O deputado do Livre explica: "os 99% gostam de saber que a sua vida vai melhorar e gostam de saber que estão numa luta que é feliz e alegre por coisas felizes para a sua vida. Tenho visto isso aqui em Portugal. Gente a tentar dizer: “Olha, mas está ali o super rico que não paga impostos", e as pessoas a dizerem: "mas o super rico está muito longe. O que eu sei é que o meu vizinho tem subsídio e passa o dia no café.
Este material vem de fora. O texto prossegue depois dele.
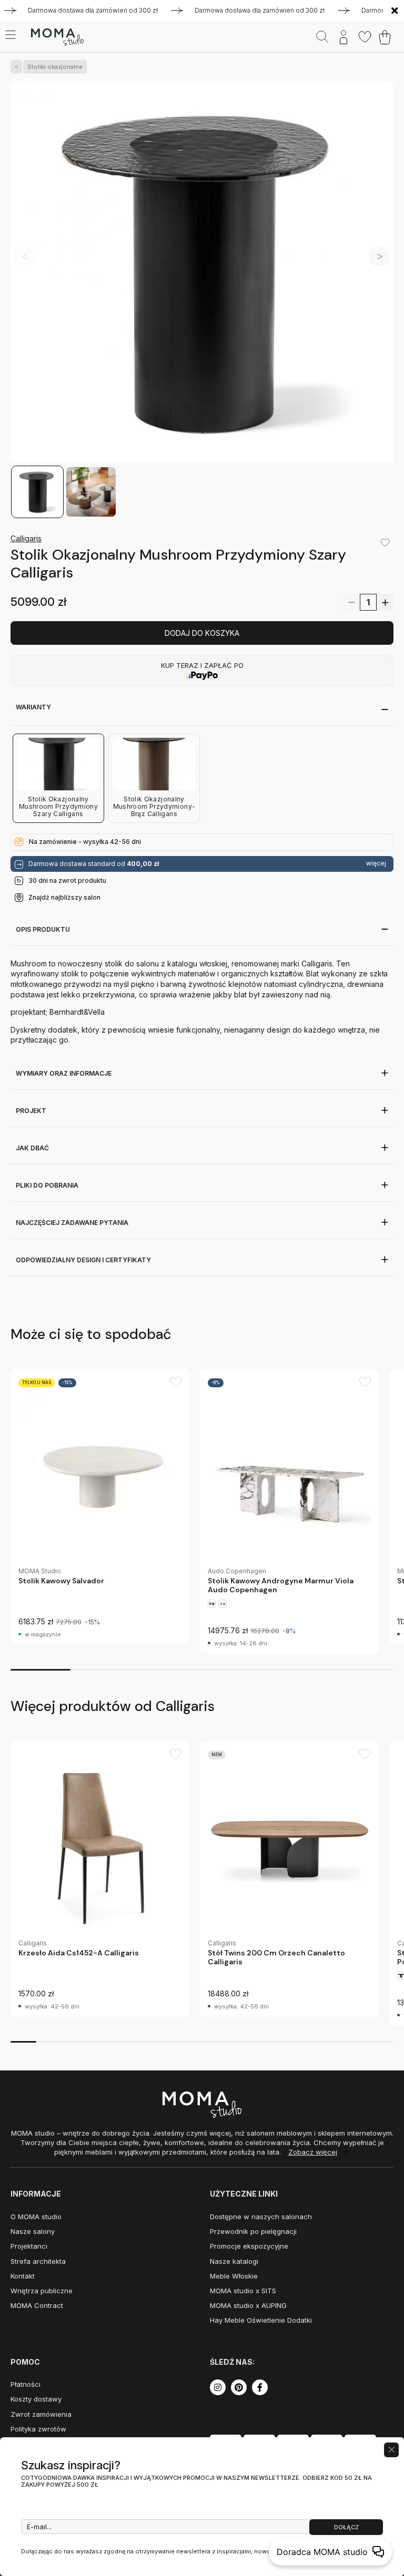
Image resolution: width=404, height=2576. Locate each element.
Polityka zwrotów (38, 2429)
E eu não, porque tenho de trabalhar". Ou seja, as politicas, se não forem universais, não geram o mesmo sentimento de coesão social de que precisamos", considera.

Por isso mesmo, Rui Tavares aponta caminhos: "O que eu defendo é que a esquerda tem de encontrar a sua própria maneira de chamar a atenção porque os elementos que a direita usa para chamar a atenção das pessoas são eficazes: a indignação, o escândalo, a atitude de choque permanente, de conflito permanente. E muitas vezes a esquerda fica com uma certa inveja dessa capacidade da direita de chamar a atenção e pensa: se fizermos uma versão disso mas à esquerda", talvez funcione. Tavares rejeita a ideia, afirmando que pode ser um ponto de partida mas nunca um ponto de chegada, sob pena de dificultar ainda mais o caminho das políticas da esquerda. "A direita usa bem esse ódio e divisão para causas e objetivos que, no fundo, são bem de direita...desse egoísmo social em que vivemos agora. E a esquerda, se começa por aí, não vai conseguir ter a base social de apoio para fazer as politicas que quer fazer".
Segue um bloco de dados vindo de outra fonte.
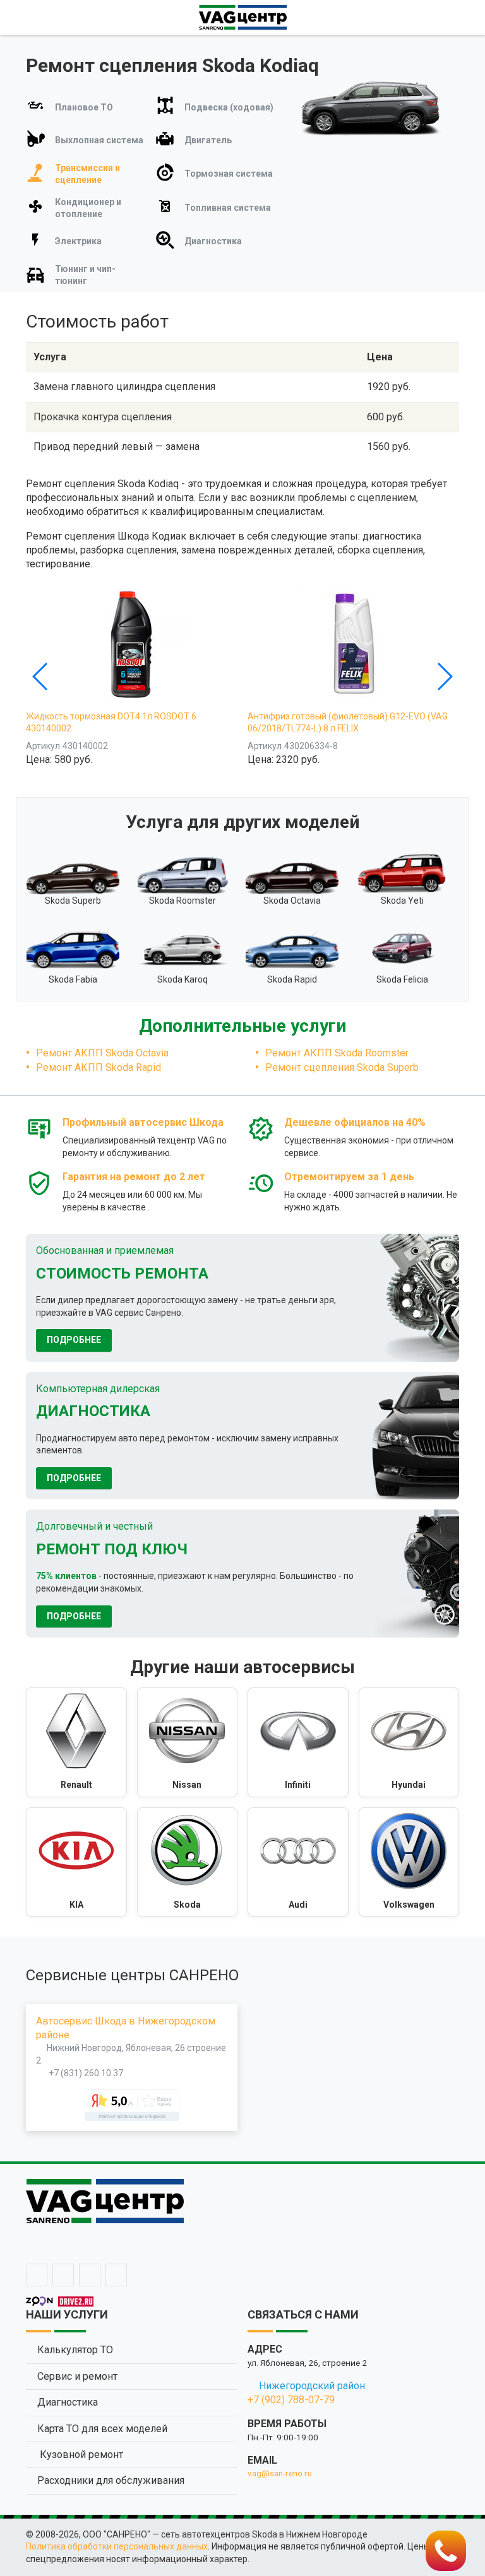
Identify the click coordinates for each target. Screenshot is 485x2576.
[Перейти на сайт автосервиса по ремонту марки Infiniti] (298, 1742)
"E vemos isso muitas vezes: o político de esquerda até consegue eleger-se, mas depois tem um programa curto para implementar políticas que mantenham a sua base social de apoio. A esquerda tem de conseguir mobilizar a atenção das pessoas com ideias que são próprias da esquerda: ideias de generosidade, de solidariedade, e aí a coisa funciona.
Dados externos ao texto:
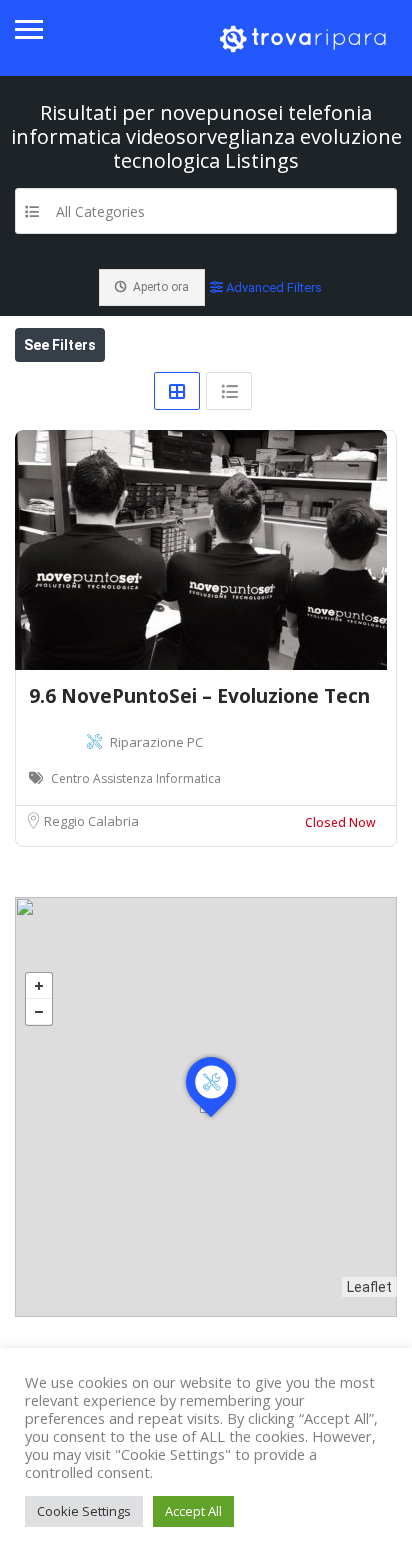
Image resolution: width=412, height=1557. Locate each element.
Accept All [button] (193, 1511)
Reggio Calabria (91, 821)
A esquerda tem de conseguir mobilizar a atenção das pessoas com ideias que são próprias da esquerda: ideias de generosidade, de solidariedade, e aí a coisa funciona.

Rui Tavares

Ou, por outras palavras, "a esquerda não precisa de fingir que não é de esquerda para conquistar a atenção e o apoio da opinião pública. Acho que a esquerda tem de explicar bem porque quer as coisas que quer e convencer a opinião publica. E a opinião publicar convence os congressistas...há maneiras mais táticas de fazer isso, mas há acima de tudo um caminho estratégico que temos de seguir", considera.

Falava do Brasil, mas aproveitou para deixar o seu próprio exemplo - aliás, recorde-se que o Livre foi um dos partidos que mais cresceu nas últimas eleições, passando de quatro para seis deputados em apenas um ano - e tendo em conta que foi criado apenas em 2014.

"Por exemplo, aqui em Portugal, o Livre conseguiu muito rapidamente propor uma ideia de subsídio de desemprego que funcionaria a pedido da própria pessoa, em determinadas condições, sendo a principal quando a pessoa é vitima de violência doméstica. Taticamente podemos ganhar isso – noutros casos a gente ainda não ganhou e o exemplo mais claro disso é a semana de quatro dias, que me parece que é uma causa de futuro e chama muito a atenção de toda a gente".

Questionado também sobre o papel do mercado na sociedade e da sua importância na construção de políticas e dos discursos políticos, Rui Tavares é perentório: "Muitas vezes vivemos na angústia de ver que as políticas que a esquerda defende seriam melhores para uma grande maioria de pessoas e que, por essa razão, elas não deviam ser maioritárias no voto. Deviam ser hiper maioritárias. E porque é que o mercado não deixa que isto funcione? Porque é que eles ganham as brigas?", começa por questionar. Por uma série de coisas, considera.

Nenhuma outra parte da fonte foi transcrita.